Al final de su historia, Herodoto explica una de sus historias características, sobre Ciro y los persas. Según cuenta, a finales del reinado de Ciro, los persas enviaron a su rey una delegación con una petición. Como ahora eran los dominadores de toda Asia Occidental, les parecía inapropiado que siguieran viviendo en un país pobre, duro y montañoso mientras que muchos de sus súbditos vivían en tierras mucho más dulces y más favorecidas por el clima. Proponían al rey que se hicieran con las tierras más placenteras de las que controlaban y que todos se trasladaran hasta allí, expulsando a sus habitantes actuales.

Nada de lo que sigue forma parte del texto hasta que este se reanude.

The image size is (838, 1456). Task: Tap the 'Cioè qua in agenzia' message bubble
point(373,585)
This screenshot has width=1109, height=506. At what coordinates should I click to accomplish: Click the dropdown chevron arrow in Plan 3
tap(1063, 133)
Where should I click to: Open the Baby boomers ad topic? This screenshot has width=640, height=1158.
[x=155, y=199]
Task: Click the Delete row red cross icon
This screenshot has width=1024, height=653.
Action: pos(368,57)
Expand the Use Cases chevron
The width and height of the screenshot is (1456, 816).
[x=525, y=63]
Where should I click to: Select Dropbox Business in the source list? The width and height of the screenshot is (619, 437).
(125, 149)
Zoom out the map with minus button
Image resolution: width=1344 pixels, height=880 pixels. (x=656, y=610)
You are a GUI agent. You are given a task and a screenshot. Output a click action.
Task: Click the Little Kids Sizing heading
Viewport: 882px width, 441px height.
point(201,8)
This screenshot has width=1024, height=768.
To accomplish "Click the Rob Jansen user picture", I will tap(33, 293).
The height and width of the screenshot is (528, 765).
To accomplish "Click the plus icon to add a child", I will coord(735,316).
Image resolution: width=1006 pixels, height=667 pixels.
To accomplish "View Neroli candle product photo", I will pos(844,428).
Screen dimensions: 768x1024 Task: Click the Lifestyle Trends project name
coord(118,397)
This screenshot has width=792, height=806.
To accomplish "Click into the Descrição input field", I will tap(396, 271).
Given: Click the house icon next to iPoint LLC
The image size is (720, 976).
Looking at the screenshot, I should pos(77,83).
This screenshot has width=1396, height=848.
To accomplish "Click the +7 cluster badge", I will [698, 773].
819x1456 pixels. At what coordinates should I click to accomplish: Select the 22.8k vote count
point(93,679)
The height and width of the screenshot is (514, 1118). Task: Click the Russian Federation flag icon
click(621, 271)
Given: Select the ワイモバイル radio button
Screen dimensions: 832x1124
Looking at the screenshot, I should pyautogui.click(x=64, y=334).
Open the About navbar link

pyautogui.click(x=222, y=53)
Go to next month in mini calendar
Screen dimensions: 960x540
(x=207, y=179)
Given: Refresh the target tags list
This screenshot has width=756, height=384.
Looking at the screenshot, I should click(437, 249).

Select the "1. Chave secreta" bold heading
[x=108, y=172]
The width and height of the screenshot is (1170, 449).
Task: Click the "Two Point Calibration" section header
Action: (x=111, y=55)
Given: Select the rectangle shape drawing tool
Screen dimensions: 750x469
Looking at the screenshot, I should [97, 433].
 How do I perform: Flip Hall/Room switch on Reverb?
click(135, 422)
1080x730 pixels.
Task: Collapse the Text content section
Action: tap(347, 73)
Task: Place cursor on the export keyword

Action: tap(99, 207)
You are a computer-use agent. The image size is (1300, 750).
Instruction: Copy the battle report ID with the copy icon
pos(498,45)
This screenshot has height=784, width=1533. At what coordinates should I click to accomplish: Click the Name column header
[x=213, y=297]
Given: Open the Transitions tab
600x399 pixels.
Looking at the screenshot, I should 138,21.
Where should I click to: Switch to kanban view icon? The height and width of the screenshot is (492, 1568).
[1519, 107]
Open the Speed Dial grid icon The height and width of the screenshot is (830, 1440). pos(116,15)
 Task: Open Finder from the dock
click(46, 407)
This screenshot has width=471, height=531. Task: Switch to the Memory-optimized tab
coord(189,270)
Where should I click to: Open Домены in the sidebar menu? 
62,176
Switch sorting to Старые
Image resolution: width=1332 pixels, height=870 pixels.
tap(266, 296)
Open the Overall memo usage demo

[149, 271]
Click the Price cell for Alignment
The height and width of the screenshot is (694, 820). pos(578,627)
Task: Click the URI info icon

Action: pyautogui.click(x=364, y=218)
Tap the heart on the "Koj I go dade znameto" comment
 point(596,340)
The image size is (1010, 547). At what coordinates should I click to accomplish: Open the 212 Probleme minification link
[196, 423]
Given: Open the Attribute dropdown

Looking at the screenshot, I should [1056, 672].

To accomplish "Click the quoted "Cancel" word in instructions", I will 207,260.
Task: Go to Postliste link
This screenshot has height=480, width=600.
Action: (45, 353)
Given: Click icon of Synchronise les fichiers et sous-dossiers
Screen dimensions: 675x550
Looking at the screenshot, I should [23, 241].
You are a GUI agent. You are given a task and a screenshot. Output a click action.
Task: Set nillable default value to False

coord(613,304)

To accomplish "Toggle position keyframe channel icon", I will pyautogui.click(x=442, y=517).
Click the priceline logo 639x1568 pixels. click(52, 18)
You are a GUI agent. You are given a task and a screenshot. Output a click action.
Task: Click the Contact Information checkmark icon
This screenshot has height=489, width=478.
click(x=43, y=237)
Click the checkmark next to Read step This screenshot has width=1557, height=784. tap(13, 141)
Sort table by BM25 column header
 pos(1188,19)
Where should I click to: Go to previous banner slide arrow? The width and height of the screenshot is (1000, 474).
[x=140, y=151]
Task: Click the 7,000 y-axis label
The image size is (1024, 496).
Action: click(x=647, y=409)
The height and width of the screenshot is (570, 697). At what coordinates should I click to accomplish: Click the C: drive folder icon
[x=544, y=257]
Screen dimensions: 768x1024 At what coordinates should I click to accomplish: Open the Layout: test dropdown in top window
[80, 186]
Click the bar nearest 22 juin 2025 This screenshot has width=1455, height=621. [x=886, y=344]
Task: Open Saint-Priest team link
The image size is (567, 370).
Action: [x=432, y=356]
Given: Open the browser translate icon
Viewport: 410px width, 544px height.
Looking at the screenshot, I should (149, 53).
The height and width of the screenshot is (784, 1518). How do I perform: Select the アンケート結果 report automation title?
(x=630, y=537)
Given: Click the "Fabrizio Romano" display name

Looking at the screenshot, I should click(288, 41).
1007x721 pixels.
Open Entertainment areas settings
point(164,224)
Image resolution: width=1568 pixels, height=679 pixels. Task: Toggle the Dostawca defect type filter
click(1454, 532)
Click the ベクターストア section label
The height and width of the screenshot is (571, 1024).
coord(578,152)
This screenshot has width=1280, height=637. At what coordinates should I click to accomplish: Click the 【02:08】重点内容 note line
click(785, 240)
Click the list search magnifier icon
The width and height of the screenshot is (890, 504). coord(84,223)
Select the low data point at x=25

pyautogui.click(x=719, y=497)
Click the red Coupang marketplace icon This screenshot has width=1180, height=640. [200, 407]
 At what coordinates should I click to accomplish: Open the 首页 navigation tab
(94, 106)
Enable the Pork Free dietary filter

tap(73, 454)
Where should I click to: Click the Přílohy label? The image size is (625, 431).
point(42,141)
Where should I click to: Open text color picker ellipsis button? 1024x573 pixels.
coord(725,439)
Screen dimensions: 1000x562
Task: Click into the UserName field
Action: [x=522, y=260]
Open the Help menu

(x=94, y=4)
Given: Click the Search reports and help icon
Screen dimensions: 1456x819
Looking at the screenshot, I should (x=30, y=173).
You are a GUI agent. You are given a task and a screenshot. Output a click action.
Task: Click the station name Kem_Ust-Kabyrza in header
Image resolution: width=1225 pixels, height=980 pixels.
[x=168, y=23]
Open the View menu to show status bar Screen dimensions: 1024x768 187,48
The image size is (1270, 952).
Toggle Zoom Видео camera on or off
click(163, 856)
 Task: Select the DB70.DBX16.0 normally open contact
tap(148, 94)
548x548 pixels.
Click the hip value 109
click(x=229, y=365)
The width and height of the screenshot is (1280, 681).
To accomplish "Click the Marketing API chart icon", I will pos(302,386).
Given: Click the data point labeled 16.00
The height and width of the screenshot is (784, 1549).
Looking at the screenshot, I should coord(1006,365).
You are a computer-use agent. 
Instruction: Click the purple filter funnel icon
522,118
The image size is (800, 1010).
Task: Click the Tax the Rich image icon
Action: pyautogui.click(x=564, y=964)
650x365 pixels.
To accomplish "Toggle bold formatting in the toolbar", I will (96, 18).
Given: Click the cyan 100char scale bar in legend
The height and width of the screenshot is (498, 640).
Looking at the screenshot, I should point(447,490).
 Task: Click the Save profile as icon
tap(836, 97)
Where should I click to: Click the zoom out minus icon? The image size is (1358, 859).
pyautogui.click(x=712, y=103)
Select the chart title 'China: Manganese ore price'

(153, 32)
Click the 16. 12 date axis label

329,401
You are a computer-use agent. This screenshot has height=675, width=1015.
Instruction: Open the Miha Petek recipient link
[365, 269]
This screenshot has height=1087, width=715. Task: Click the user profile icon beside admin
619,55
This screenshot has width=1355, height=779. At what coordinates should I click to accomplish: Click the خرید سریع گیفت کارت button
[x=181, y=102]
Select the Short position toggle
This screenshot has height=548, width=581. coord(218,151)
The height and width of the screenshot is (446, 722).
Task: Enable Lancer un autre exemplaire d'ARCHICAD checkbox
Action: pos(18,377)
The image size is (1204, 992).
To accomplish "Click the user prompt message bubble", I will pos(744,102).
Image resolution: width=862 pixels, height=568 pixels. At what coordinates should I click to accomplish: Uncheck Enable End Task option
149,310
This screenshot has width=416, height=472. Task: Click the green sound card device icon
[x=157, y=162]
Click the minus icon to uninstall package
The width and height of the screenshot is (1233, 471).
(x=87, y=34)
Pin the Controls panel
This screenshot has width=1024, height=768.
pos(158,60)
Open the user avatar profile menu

Ciro les contestó que podían hacerlo si lo querían, pero que entonces se preparasen para perder su poder y para convertirse de nuevo en un pueblo sometido. Porque, según reflexionaba el rey, las tierras suaves, criaban a personas suaves; había sido la naturaleza dura y pobre de su patria lo que había convertido a los persas en un pueblo duro y conquistador, y no podían esperar que siguieran siéndolo si se trasladaban a un país suave. Impresionados por este punto de vista, dice Herodoto, los persas decidieron quedarse en su propio país. Pero de hecho Darío se trasladó a Susa, en la tierra de los antiguos elamitas, una tierra más llana y rica, con un clima más suave y cálido. Y muchos persas se trasladaron de su patria a Susa, o a las diversas satrapías, y pasaron a vivir una vida de comodidades y lujos. Creo que el relato de Herodoto intenta indicar las razones del declive persa y de la victoria griega de su época: ahora eran los griegos los que tenían las virtudes, nacidas en un país pobre, duro y montañoso, que los persas habían tenido pero habían perdido. Pero en el año 500 esas ideas se encontraban en el futuro: cuando la amenaza persa se cernió sobre Grecia, nadie tomó a los persas a la ligera o creía que estaban en decadencia.